**Work request**
Repeat precisely, and only, the lines between the line containing "Given: Collapse the expense details chevron" and the end of the listing below, both ends included.

**Source records**
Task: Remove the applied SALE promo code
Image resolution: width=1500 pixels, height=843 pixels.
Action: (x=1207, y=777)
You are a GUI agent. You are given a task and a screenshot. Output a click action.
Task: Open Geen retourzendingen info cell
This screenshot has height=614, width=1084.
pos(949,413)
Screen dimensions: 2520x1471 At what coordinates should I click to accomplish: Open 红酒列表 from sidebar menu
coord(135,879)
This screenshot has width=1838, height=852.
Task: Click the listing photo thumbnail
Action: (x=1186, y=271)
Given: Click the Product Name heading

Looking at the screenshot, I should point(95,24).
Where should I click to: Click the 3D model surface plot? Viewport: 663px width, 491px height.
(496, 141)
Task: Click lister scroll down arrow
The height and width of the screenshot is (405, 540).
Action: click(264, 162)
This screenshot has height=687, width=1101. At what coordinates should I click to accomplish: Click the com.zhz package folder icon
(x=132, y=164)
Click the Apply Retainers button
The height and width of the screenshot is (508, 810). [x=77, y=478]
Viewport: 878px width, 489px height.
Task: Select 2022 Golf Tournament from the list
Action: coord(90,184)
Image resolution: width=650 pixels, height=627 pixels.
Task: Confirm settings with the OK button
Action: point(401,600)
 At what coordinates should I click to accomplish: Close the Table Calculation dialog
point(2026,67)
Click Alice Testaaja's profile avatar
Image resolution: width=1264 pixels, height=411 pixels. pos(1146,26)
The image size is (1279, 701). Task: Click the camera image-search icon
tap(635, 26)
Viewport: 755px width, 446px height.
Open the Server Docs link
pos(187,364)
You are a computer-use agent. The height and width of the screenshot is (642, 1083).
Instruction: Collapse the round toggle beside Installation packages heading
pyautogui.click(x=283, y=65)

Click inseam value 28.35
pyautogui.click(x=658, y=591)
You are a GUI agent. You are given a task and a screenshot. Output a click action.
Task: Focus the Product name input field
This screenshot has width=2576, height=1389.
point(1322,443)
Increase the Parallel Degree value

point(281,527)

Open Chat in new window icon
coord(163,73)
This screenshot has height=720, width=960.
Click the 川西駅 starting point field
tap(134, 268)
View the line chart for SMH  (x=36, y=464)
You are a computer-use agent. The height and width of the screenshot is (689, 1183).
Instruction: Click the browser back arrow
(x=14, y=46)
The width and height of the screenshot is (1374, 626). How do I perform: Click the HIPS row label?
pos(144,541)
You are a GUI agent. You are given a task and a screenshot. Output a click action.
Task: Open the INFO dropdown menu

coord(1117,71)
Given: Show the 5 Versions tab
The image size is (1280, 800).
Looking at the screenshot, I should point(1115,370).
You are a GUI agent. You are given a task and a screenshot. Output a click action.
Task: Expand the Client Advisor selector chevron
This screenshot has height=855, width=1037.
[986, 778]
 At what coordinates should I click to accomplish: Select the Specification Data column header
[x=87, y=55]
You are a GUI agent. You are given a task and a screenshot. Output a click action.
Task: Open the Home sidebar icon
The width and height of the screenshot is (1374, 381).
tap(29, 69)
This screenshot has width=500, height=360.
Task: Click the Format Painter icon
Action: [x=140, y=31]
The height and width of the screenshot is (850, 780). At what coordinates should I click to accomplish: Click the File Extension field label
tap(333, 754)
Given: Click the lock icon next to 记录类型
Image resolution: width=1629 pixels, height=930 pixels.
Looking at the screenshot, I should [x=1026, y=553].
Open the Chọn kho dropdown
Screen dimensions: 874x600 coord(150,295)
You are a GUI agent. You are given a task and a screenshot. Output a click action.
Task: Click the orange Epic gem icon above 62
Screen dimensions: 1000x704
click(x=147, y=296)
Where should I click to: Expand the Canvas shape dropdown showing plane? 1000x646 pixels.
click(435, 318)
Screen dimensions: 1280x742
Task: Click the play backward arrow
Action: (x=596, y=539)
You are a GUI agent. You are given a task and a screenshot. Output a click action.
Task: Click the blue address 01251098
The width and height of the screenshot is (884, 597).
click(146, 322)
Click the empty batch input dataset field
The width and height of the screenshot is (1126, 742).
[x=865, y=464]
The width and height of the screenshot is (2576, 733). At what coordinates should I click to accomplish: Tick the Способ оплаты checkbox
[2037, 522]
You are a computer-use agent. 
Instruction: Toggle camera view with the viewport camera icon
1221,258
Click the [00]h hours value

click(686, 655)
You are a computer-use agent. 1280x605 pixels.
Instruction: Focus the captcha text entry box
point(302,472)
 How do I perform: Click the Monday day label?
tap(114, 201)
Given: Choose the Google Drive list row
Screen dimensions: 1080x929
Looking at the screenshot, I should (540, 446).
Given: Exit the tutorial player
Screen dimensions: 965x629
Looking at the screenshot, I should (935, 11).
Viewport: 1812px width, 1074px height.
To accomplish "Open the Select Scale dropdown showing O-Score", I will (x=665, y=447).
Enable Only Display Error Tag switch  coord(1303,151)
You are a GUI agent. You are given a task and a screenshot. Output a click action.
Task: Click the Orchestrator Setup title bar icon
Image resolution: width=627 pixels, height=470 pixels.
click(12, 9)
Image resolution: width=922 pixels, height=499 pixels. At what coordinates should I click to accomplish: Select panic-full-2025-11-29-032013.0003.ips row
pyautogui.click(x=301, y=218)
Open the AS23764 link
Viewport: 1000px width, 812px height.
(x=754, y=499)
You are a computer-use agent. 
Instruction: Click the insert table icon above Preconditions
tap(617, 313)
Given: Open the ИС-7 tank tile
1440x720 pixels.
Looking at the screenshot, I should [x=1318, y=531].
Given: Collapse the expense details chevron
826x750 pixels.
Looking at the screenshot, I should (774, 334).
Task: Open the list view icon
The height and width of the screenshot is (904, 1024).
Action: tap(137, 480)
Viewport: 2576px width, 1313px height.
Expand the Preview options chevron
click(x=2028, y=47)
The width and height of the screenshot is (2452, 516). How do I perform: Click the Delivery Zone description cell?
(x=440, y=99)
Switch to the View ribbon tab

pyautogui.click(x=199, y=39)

**Solution to the problem**
Given: Collapse the expense details chevron
826x750 pixels.
Looking at the screenshot, I should (774, 334).
Task: Open the list view icon
The height and width of the screenshot is (904, 1024).
Action: tap(137, 480)
Viewport: 2576px width, 1313px height.
Expand the Preview options chevron
click(x=2028, y=47)
The width and height of the screenshot is (2452, 516). How do I perform: Click the Delivery Zone description cell?
(x=440, y=99)
Switch to the View ribbon tab

pyautogui.click(x=199, y=39)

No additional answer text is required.